Half of children who get measles typically are hospitalized. There is no treatment, just supportive care.
Herd immunity not only protects vulnerable children such as infants who are too young to be vaccinated, but also people who have poor immune systems.
“I see bone marrow transplant patients primarily and help treat infections in that population,” Paules said. “We can’t give them some of these vaccines, including the measles vaccine because it’s a live vaccine.”
Close friends and family members of people who have had transplants are asked to ensure they are up-to-date on vaccines.

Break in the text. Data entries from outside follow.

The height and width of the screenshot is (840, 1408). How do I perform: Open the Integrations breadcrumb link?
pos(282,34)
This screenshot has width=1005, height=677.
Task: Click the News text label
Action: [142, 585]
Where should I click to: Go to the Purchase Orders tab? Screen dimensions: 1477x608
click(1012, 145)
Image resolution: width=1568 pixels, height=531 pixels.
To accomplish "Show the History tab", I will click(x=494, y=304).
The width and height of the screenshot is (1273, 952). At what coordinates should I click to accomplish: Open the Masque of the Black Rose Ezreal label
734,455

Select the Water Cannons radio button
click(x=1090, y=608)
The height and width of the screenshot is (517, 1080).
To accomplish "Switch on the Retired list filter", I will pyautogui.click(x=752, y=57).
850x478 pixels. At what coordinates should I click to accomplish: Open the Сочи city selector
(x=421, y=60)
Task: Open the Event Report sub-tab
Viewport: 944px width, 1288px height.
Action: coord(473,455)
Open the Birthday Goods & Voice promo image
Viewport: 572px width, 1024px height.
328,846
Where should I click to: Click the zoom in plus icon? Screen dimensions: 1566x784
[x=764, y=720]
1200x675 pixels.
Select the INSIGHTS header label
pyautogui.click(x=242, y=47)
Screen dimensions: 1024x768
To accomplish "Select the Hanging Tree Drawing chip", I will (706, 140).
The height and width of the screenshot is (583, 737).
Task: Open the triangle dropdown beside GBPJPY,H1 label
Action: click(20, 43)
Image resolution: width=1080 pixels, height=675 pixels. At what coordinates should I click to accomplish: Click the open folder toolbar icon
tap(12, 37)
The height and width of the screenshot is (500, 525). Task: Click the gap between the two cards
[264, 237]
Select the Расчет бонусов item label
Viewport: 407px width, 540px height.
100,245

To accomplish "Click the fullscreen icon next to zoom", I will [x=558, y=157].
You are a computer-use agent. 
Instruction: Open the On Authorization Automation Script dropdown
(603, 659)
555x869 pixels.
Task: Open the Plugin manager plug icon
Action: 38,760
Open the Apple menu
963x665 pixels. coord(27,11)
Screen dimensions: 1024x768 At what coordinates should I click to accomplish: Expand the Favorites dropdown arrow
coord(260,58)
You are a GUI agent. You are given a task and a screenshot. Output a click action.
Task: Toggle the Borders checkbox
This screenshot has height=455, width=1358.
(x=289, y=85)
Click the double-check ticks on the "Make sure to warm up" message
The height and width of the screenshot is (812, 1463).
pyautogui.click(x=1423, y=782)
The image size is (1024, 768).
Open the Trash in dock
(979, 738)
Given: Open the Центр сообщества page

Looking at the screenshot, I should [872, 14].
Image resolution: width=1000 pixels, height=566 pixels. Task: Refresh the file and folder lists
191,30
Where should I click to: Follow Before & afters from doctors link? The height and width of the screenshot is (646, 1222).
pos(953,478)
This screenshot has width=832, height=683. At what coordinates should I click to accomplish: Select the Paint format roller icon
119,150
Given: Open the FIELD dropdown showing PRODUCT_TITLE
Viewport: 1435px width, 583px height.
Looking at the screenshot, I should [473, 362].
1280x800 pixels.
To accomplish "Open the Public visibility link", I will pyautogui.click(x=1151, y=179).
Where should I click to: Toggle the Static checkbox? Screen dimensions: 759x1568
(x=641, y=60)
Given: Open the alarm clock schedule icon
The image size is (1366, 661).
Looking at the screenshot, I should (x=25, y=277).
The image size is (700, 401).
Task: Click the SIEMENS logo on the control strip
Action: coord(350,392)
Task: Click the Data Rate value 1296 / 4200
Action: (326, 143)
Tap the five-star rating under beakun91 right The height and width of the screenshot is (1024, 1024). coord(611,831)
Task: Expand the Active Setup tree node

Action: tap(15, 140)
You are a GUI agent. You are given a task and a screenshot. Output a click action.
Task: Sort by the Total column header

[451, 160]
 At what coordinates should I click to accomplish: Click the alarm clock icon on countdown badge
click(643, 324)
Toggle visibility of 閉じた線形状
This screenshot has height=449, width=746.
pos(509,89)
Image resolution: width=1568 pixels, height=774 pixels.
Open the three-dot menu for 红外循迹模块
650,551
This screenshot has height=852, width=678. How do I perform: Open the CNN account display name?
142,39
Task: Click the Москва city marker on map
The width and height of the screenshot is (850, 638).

“We run into situations all the time with people not being up-to-date on vaccinations for a variety of reasons, and we find that people want to protect their loved ones,” said Paules, who suggests that anyone with concerns about vaccination find a trusted medical professional with whom they can have a conversation about those concerns.
Talking About Vaccine Hesitancy
In New York state in 2018 and 2019, the scope of the outbreaks was fueled by low vaccination rates, although not getting vaccinated isn’t always a result of vaccine hesitancy or misinformation, Blog noted.
“Folks were kind of complacent and thought, ‘Oh, everybody’s vaccinated and we’re not in danger,’” she said. “It doesn’t take much to lower vaccination rates and have a disease become an outbreak. People don’t believe you when they don’t see it in their community.”
“We are such a mobile society and disease outbreaks are only an airplane flight away,” Blog continued. “We still have to remain vigilant about getting vaccinated and about addressing vaccine hesitancy. Community trust and involvement are key.”
For anyone who has a friend or family member or colleague who is vaccine hesitant and wants to help that person, the first step is to manage your own mindset when entering the conversation, and the second step is to be a patient listener, advises Linam, based on his interactions with the parents of his patients.
“A lot of times, there’s a tendency to demonize these parents and say, ‘You’re hurting your child and you don’t care about them.’ I think that couldn’t be farther from the truth. The important thing in working with family, friends, colleagues, or patients, is to remember first and foremost that these parents are no different than you or I, and they want what’s best for their children and want to keep them safe.”
Remember that they are genuinely feeling uneasy after hearing or reading something about vaccines.
“What I try to do when I’m in those situations is, first, I check myself and remind myself that they want what’s best for their child. Then, I listen to them. I try to understand their specific concerns because often that helps how you respond,” Linam said, suggesting that the American Academy of Pediatrics website might be a resource for them to learn more about their questions.
“It’s usually not a one-and-done sort of conversation,” he said. “You have to be patient.”